OpenMP¶

OpenMP is a directive-based parallel programming model. The specification supports the C, C++ and Fortran programming languages. OpenMP originally targeted CPU-based shared memory systems, support for accelerators such as GPUs has been added in more recent versions. For more information visit the OpenMP homepage. Recommended reading resources are:

OpenMP Specifications

There is a wide variety of training materials about using OpenMP on CPUs available, so this documentation focuses on offloading calculations to accelerators like GPUs.

OpenMP with accelerators¶

The fundamental idea of an OpenMP program is to execute all compute-intensive parts on the accelerator(s). Thereby, data transfers between host memory and device memory should be avoided as much as possible.

The host CPU can execute instructions asynchronously to the accelerator. In many cases, however, it is easier to have the computation run exclusively on the accelerator and to use the CPU only for auxiliary tasks like e.g. network communication and I/O.

The parts of the code that are supposed to be offloaded to an accelerator device are marked with sequences of the form #pragma omp target .... The compiler and runtime will automatically convert them into code for the chosen accelerator hardware, offload the generated sections to the accelerator during execution, transfer memory etc.

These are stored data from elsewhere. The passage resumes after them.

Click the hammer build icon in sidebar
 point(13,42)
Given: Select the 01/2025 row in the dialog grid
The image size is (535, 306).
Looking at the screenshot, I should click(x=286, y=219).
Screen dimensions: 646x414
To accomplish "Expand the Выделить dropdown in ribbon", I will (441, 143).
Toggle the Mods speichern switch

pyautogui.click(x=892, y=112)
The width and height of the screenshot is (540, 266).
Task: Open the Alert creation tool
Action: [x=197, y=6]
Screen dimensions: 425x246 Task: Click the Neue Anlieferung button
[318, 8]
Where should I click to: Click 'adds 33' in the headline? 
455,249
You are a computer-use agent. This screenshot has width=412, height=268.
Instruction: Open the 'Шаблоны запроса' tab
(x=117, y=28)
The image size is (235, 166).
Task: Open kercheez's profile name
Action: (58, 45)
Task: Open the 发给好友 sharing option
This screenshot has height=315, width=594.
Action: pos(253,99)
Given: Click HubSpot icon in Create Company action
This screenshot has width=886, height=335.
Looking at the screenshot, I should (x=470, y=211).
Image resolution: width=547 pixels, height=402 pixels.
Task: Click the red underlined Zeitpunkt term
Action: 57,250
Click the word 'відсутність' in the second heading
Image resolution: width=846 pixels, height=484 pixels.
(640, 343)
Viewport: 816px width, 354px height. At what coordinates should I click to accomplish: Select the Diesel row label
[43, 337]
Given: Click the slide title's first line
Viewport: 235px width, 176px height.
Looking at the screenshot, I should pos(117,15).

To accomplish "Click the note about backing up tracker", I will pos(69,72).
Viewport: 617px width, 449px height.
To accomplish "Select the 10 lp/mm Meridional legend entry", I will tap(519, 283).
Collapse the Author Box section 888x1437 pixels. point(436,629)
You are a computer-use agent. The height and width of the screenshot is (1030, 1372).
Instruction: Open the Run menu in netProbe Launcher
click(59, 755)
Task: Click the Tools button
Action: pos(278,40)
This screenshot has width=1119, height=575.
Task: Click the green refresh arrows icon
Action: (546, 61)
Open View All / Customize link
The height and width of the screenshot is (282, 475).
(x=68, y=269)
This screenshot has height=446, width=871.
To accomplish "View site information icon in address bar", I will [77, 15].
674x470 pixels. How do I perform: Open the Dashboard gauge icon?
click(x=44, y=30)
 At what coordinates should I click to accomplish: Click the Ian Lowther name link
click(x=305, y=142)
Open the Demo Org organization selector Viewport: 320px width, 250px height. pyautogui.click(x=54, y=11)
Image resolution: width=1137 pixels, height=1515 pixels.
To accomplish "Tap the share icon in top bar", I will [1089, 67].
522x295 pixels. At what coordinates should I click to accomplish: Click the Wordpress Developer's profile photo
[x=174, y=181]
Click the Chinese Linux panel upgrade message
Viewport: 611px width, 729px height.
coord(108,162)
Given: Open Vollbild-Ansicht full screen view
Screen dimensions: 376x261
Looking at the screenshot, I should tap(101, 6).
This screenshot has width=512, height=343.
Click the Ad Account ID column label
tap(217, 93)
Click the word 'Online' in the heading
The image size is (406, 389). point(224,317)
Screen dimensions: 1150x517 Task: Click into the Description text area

If written properly, OpenMP code conforms to the C/C++/FORTRAN standards and will still yield the same results when run on CPUs or when compiled with a compiler that does not support OpenMP.

Code sample¶

The following simple C program shows the typical sequence of an OpenMP program that offloads heavy calculations to the accelerator:

#ifdef _OPENMP
    #include <omp.h>
#else
    #error "OpenMP support required"
#endif
#include <stdio.h>
#include <stdlib.h>
#include <err.h>

int main(int arg, char *argv[]) {
    const unsigned int size = 1 << 16;

    // Platform information
    printf("OpenMP version (yyyymm): %i\n", _OPENMP);
    printf("Number of OpenMP devices: %i\n", omp_get_num_devices());

    printf("* Allocate memory on the host\n");
    double *a = (double *) malloc(size * sizeof(double));
    if (a == NULL) {
        errx(1, "malloc a[] failed");
    }

    printf("* Preprocess / initialize data on the host\n");
    printf("  e.g. read data from storage\n");
    for (int i = 0; i < size; i++) {
        a[i] = 0.;
    }

    printf("* Copy data from the host to the device\n");
    #pragma omp target enter data map(to: a[0:size])
    {}

    printf("* Compute on the device\n");
    #pragma omp target teams distribute parallel for simd
    for (int i = 0; i < size; i++) {
        a[i]++;
    }

    printf("* Transfer data back from the device to the host\n");
    #pragma omp target update from(a[0:size])
    {}

    printf("* Delete data on the device");
    #pragma omp target exit data map(release: a[0:size])
    {}

    printf("* Postprocess data on the host\n");
    printf("  e.g. write data to storage\n");
    for (int i = 0; i < size; i++) {
        if (a[i] != 1.) {
            errx(2, "Computation on GPU failed");
        }
    }

    printf("* Free memory on the host\n");
    free(a);

    return 0;
}

Compiling OpenMP code¶

OpenMP programs can be compiled with different compilers. The procedure for this is as follows:

GNU Compiler Collection

## Load GNU compiler environment
$ module add \
    compiler/gnu

## Compile C, C++ or FORTRAN source code with OpenMP support
$ gcc      ... -fopenmp ${C_SOURCE}   -o ${EXECUTABLE}
$ g++      ... -fopenmp ${CXX_SOURCE} -o ${EXECUTABLE}
$ gfortran ... -fopenmp ${F90_SOURCE} -o ${EXECUTABLE}

LLVM Compiler

## Load LLVM compiler and CUDA environment
$ module add \
    compiler/llvm/ \
    devel/cuda/11.4

## Compile C or C++ source code with OpenMP support
$ clang   ... -fopenmp -fopenmp-targets=nvptx64-nvidia-cuda --cuda-path=${CUDA_PATH} -L${LLVM_LIB_DIR} ${C_SOURCE} -o ${EXECUTABLE}
$ clang++ ... -fopenmp -fopenmp-targets=nvptx64-nvidia-cuda --cuda-path=${CUDA_PATH} -L${LLVM_LIB_DIR} ${CXX_SOURCE} -o ${EXECUTABLE}

NVIDIA High Performance Computing (HPC) SDK

## Load NVIDIA HPC SDK environment
$ module add \
    toolkit/nvidia-hpc-sdk

## Compile C or C++ source code with OpenMP support
$ nvc       ... -mp -target=gpu   ${C_SOURCE} -o ${EXECUTABLE}
$ nvc++     ... -mp -target=gpu ${CXX_SOURCE} -o ${EXECUTABLE}
$ nvfortran ... -mp -target=gpu ${F90_SOURCE} -o ${EXECUTABLE}